Copy each line in the data below that contains the word "This".

*Source data*:
[Start of section]
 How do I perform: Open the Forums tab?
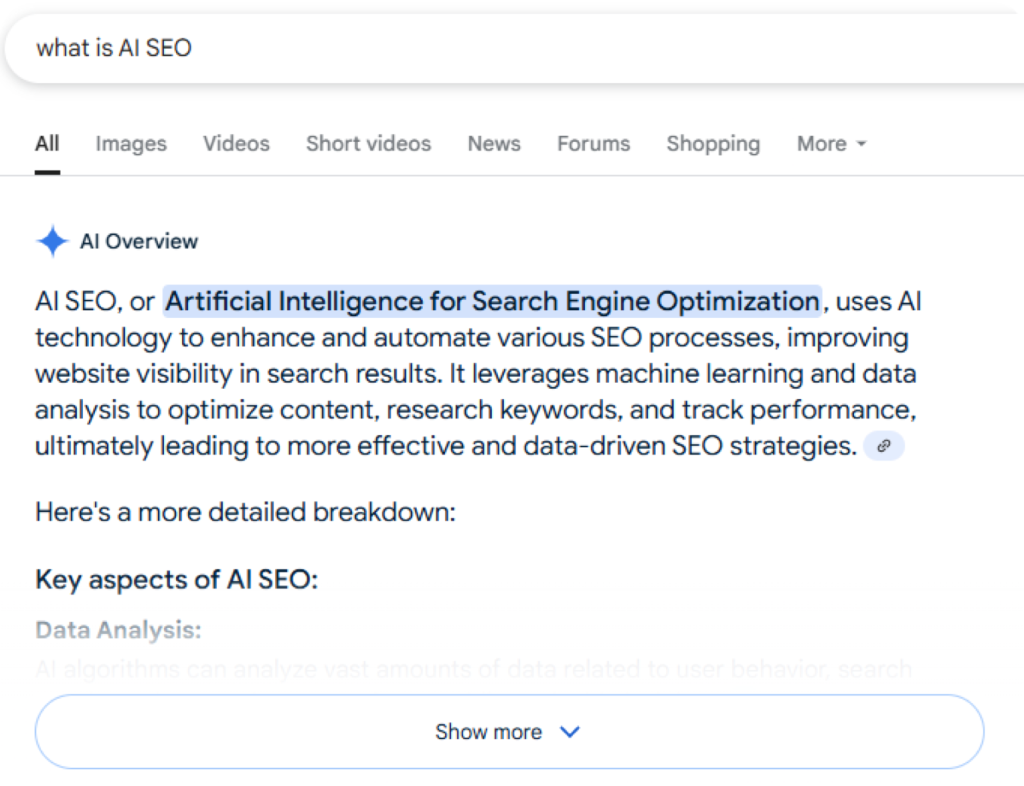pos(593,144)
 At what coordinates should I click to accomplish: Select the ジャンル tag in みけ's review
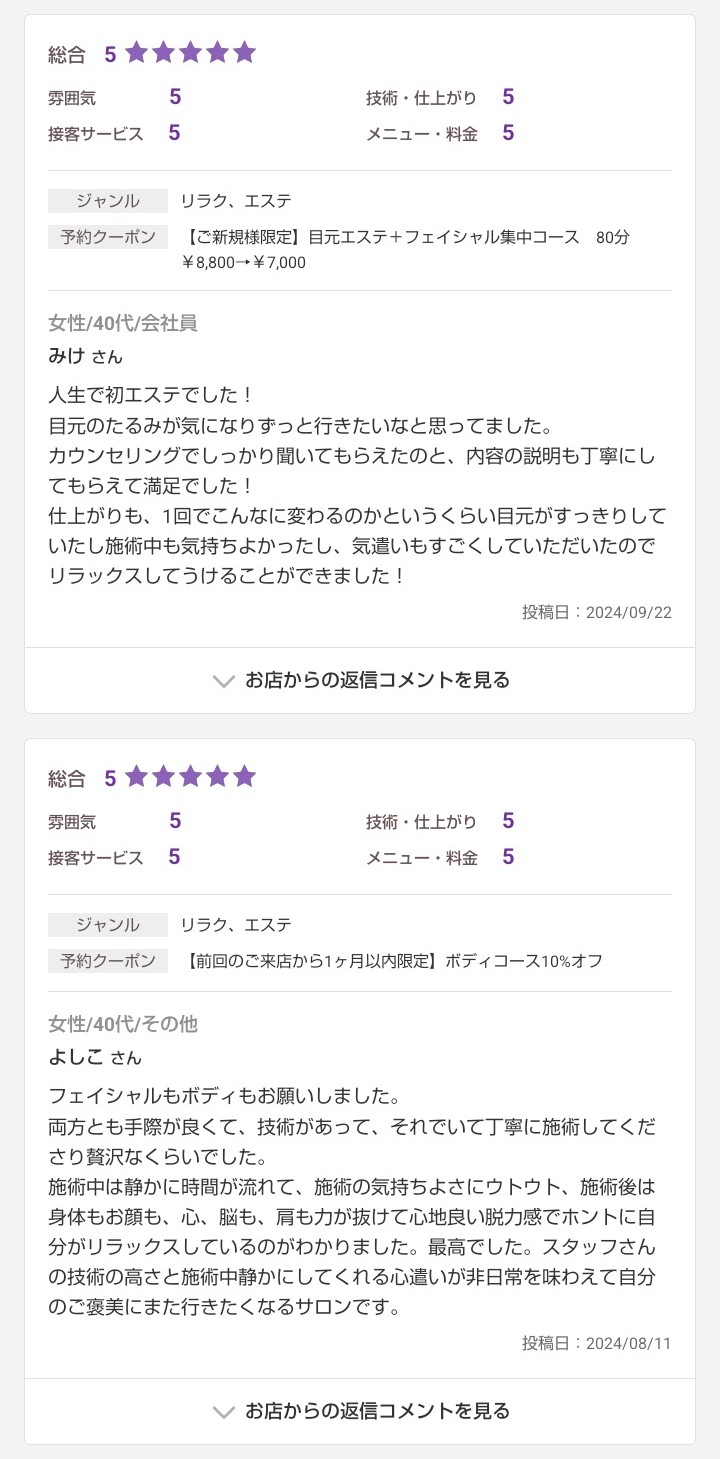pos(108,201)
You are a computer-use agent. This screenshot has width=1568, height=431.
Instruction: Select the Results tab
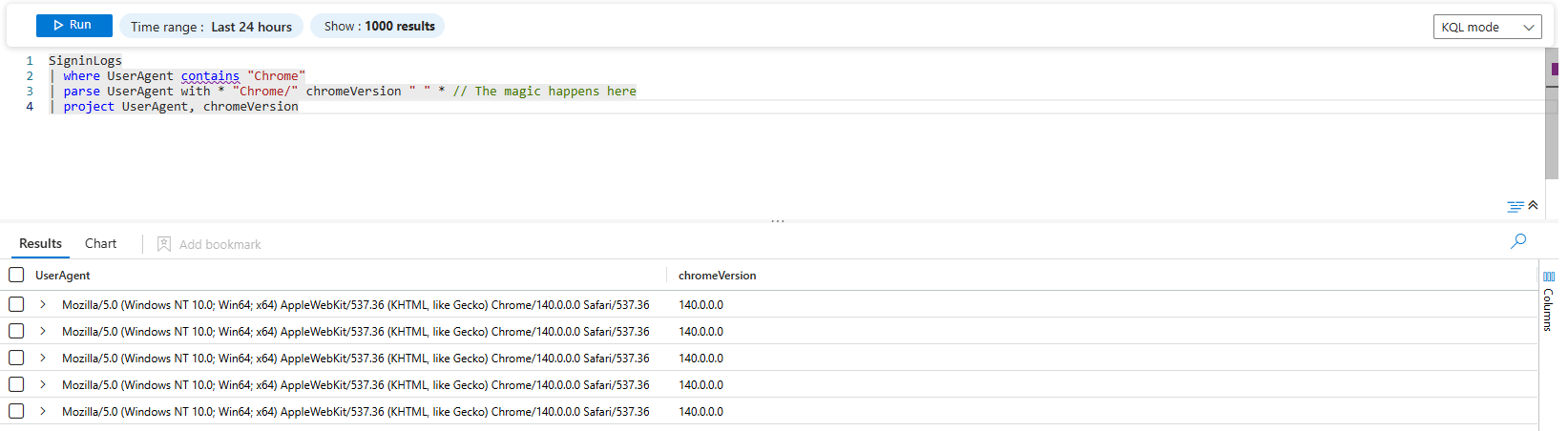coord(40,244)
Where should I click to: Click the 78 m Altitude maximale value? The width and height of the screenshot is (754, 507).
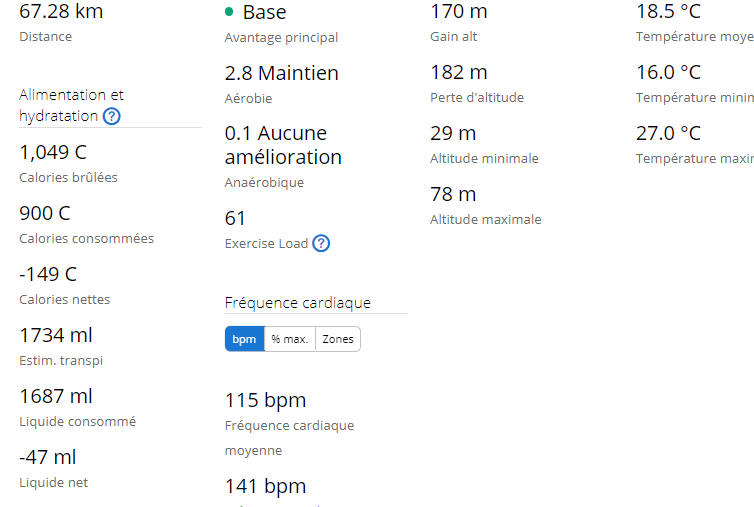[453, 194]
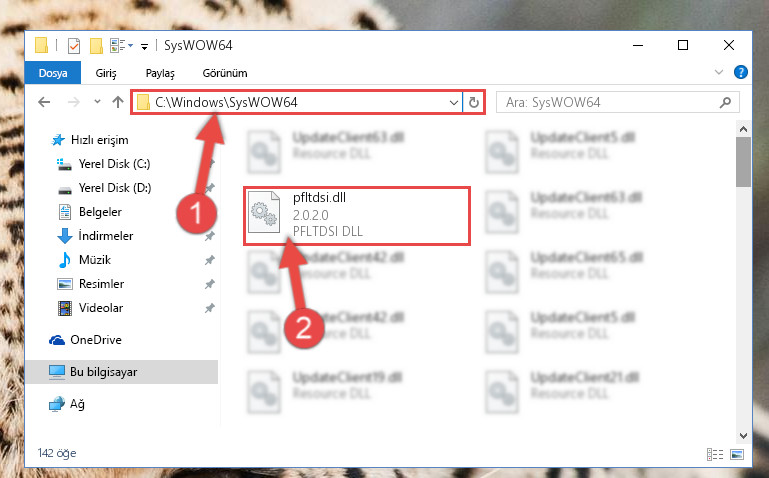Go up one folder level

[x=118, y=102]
[End of section]
[Start of section]
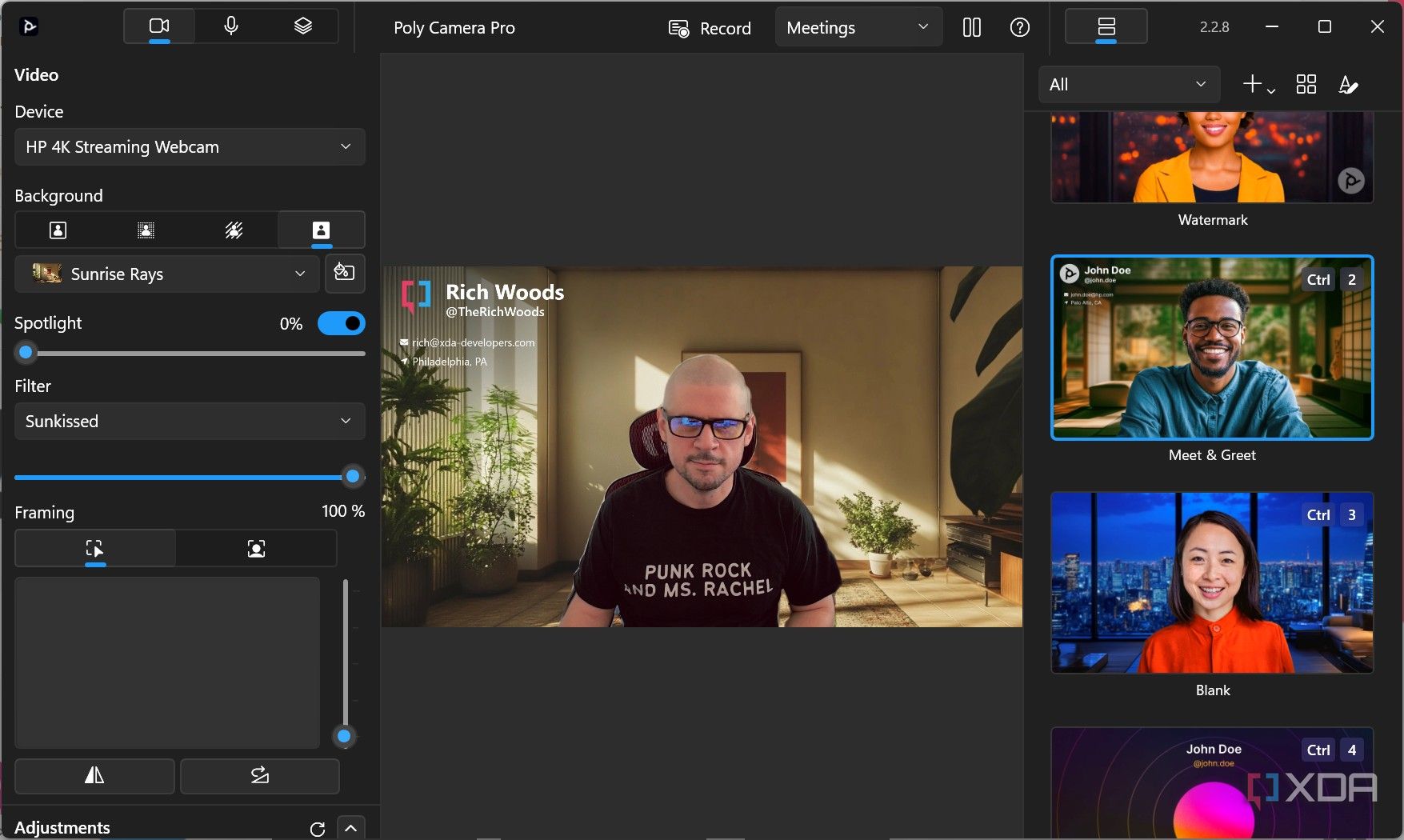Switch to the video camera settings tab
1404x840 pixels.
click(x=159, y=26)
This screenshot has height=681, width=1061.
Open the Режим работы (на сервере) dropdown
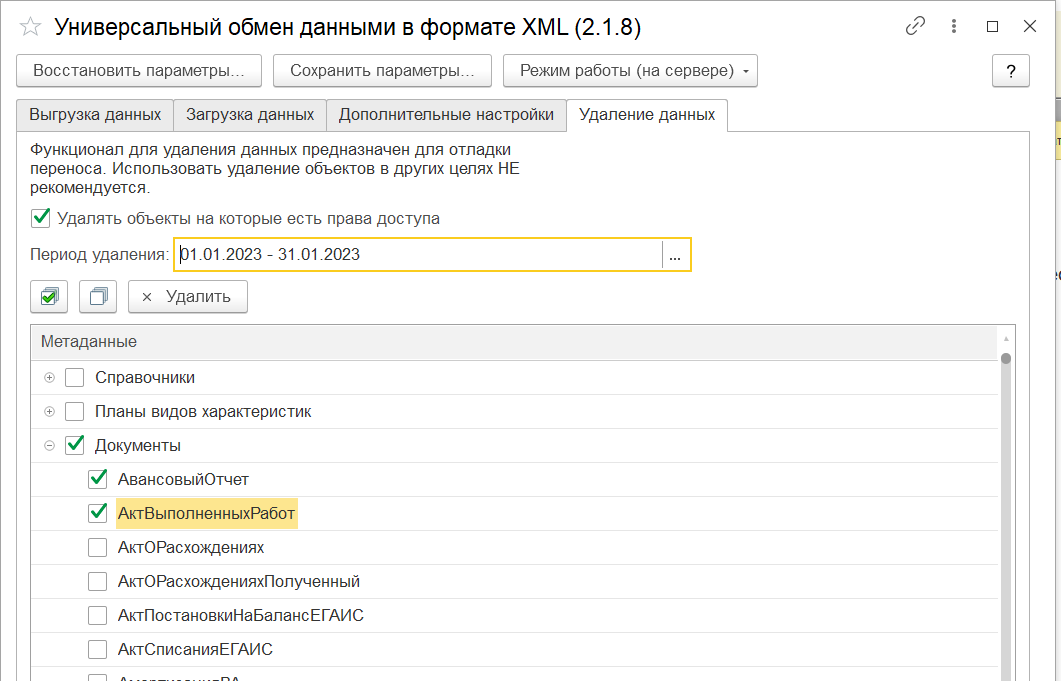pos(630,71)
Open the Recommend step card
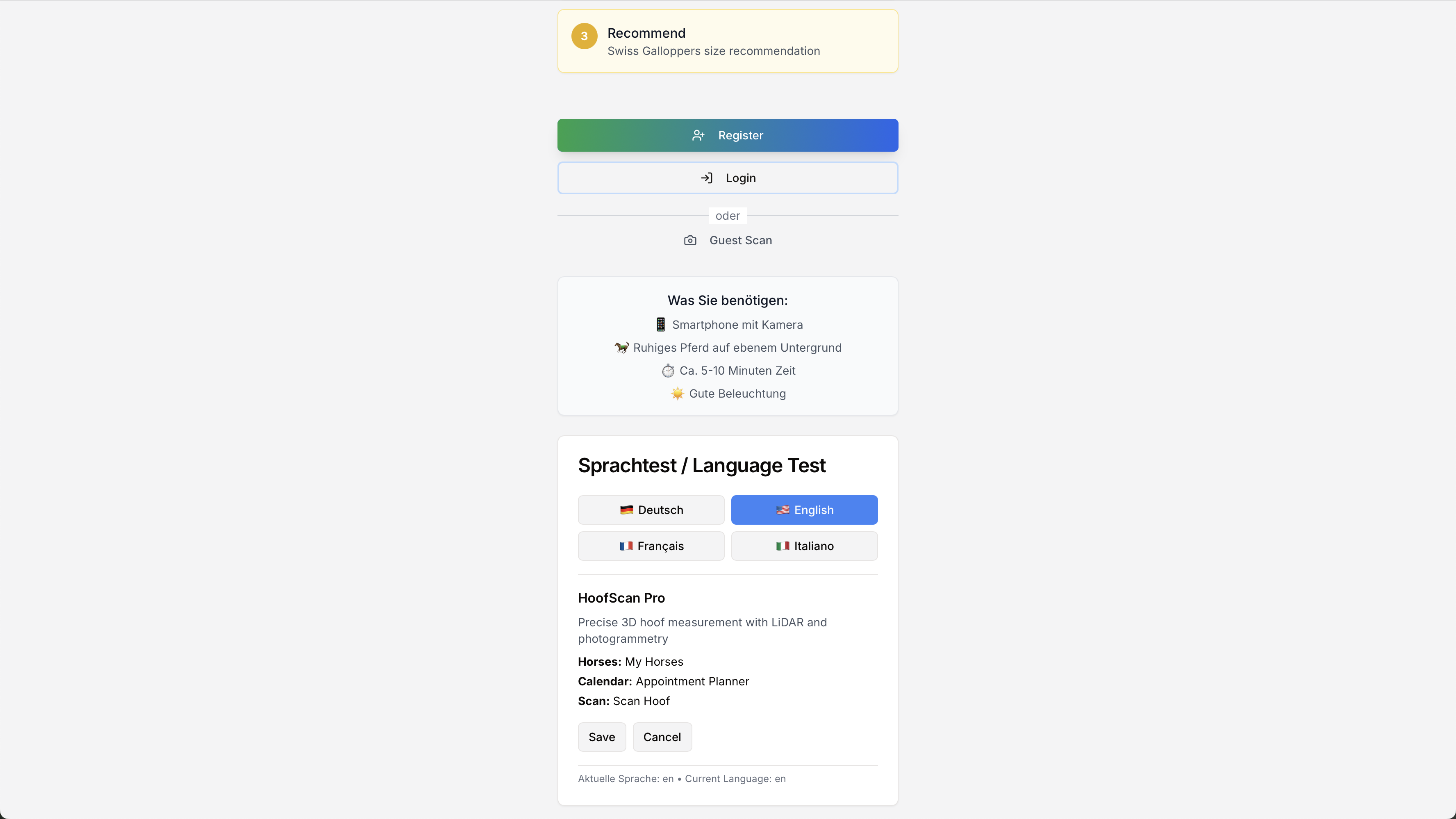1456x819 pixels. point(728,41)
[End of section]
[Start of section]
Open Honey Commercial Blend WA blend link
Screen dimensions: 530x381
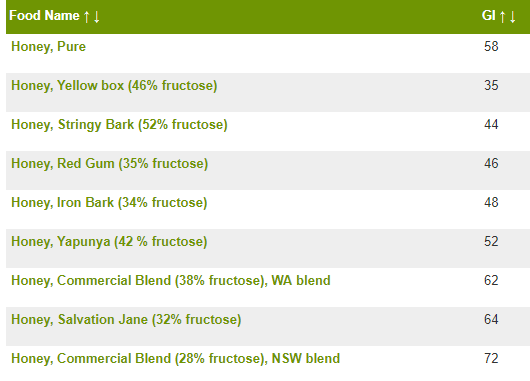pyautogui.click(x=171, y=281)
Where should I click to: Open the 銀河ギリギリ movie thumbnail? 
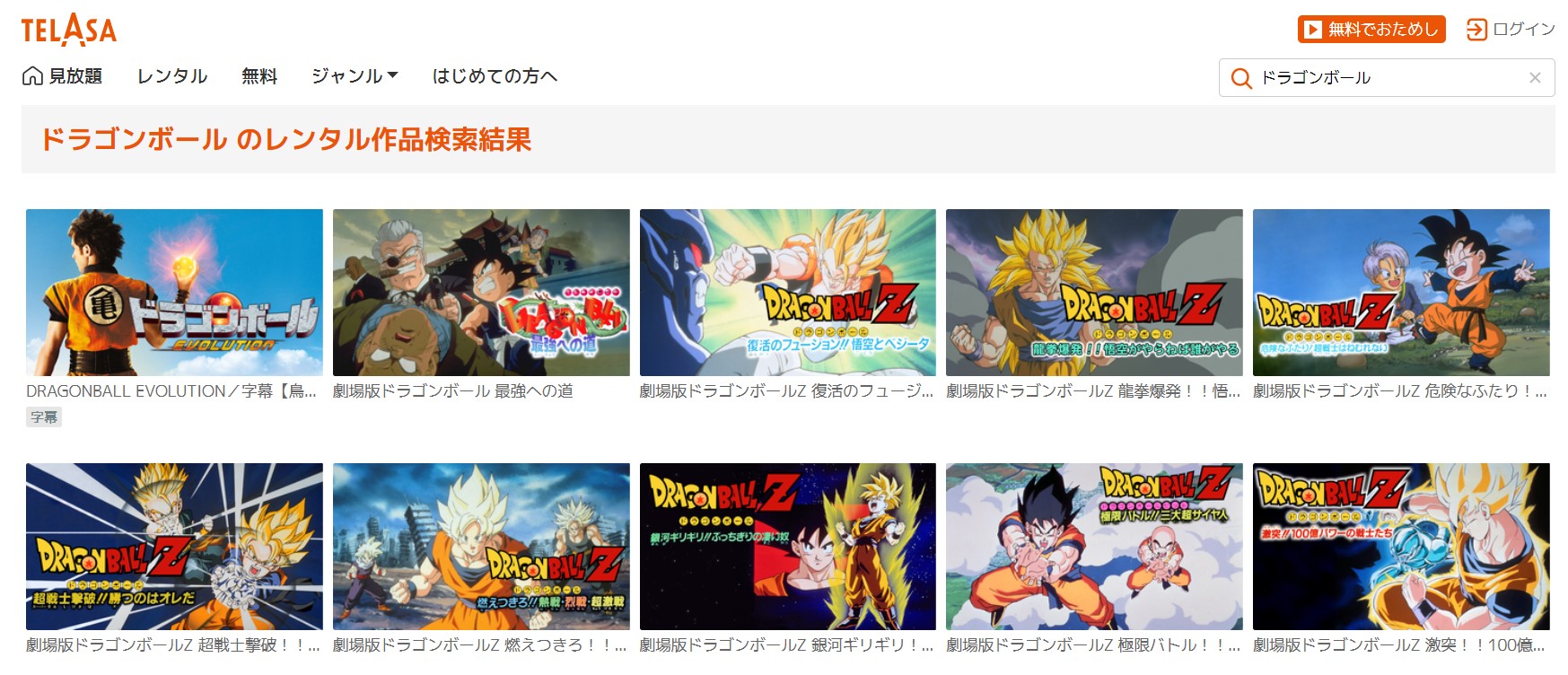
[End of section]
*Reply*:
You are a computer-use agent. This screenshot has width=1568, height=431.
This screenshot has height=681, width=1061.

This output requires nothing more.